Editor’s Note: The Mortgage Mix is RISMedia’s biweekly highlight reel of need-to-know mortgage-industry happenings. Watch for it every other Friday afternoon.
– Mortgage rates saw a slight shift upward this week, attributed to geopolitical instability resulting from the renewed U.S.-Iran War that could send rates up higher if the conflict continues. Mortgage applications remained largely unchanged through this slight rate increase.
– After several delays following agreement in principle in late March, Two Harbors Investment shareholders have approved the real estate investment trust and its RoundPoint servicing business being acquired by CrossCountry Mortgage (CCM), subject to certification by the independent inspector of elections. The deal is for $12 per share in cash, plus a stub dividend covering the quarter in which the deal closes.
The combination of CCM, the nation’s largest distributed retail mortgage lender, with TWO’s mortgage servicing rights portfolio and RoundPoint’s mortgage servicing platform, creates a fully integrated mortgage company, according to a release. Together, the platform spans the full mortgage customer lifecycle—from origination through servicing—driving higher customer retention, recurring revenue streams and lower customer acquisition costs.
– Mortgage delinquencies are up in ICE’s latest Mortgage Monitor, but it is not cause for concern as the “underlying performance picture is stable,” as stated by ICE Head of Mortgage and Housing Market Research Andy Walden. The report specifically notes that the 15 basis point rise to 3.5% in the national mortgage delinquency rate was due to a calendar anomaly—the month ending on a Sunday. Walden explained that this “causes many mortgage payments to be processed the following business day.” He also noted that “delinquencies remain below January 2020 levels.”

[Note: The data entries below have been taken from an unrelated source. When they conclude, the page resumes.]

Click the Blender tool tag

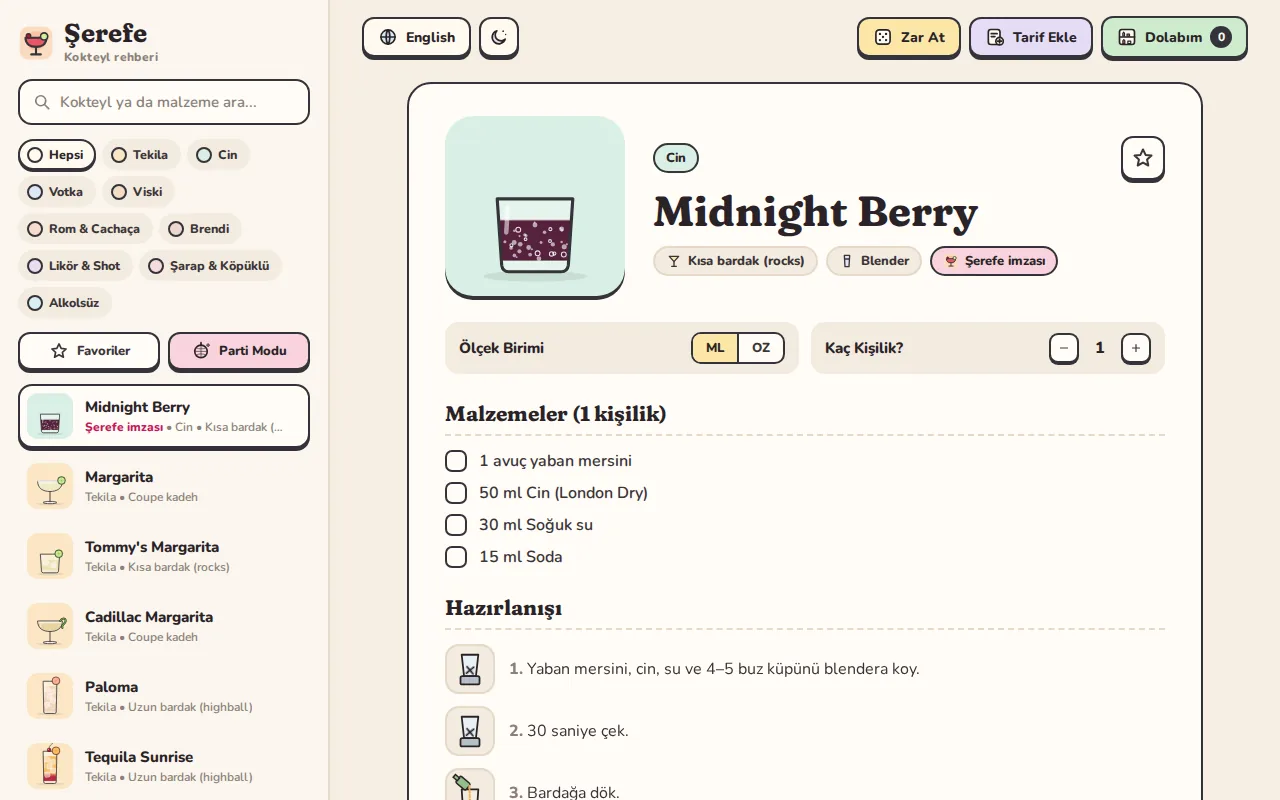click(x=874, y=261)
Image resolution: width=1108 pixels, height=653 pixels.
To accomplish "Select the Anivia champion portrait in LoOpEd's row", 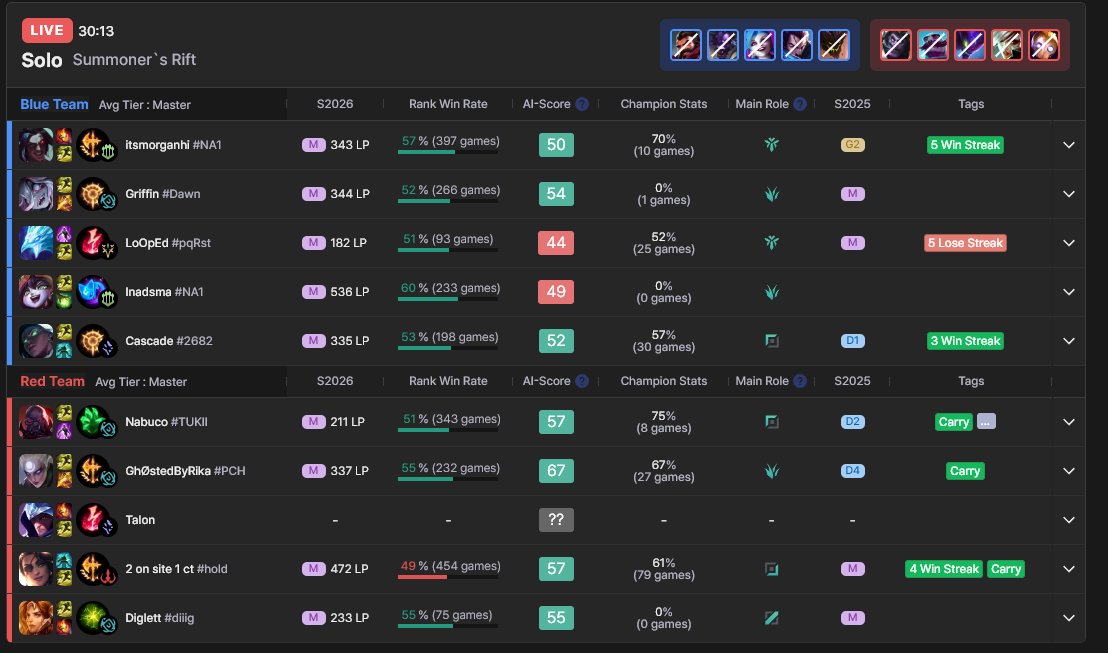I will [37, 242].
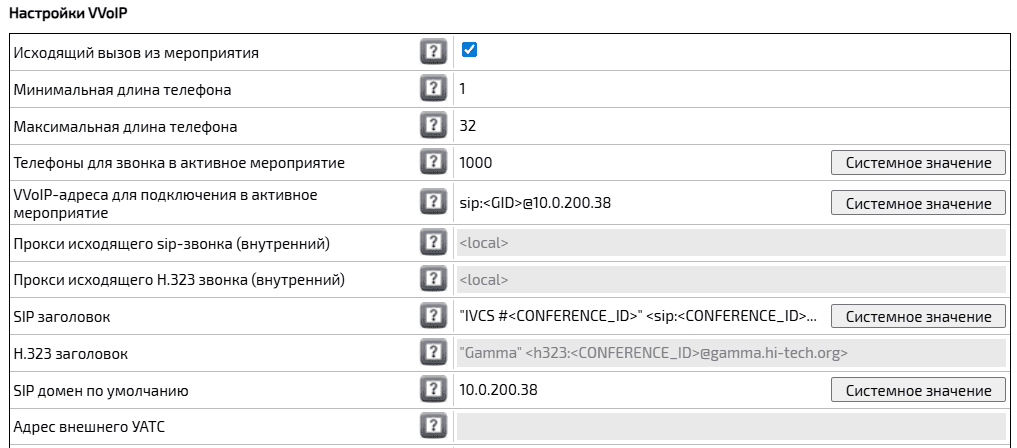Open help for Телефоны для звонка в активное мероприятие

coord(433,162)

– A new paper published by the Mortgage Bankers Association (MBA), “Implications of a Persistent Slowing in Housing Demand,” suggests that due to changing demographics, U.S. housing supply could outpace demand growth as soon as the early 2030s. The report looks back to the historically low mortgage rates during the pandemic—which pushed home prices higher and accelerated construction—followed by the current rate lock-in effect that is constraining housing inventory and keeping prices elevated.
“Looking ahead, demographic trends are weakening the foundations of housing demand,” the report states. “Household formation is expected to slow over the next decade due to population aging, low fertility rates, smaller younger adult cohorts, and reduced immigration. Aging Baby Boomers are unlikely to flood the market with inventory, but home transfers will moderately add to supply over time.”
– New data found that a majority of mortgage rate locks made between buyers and lenders are from younger buyers; 45% from millennials, and 20% from Gen Z. This data suggests that the majority of buyers looking to buy homes and taking on a fixed-rate mortgage to do so are from younger generations.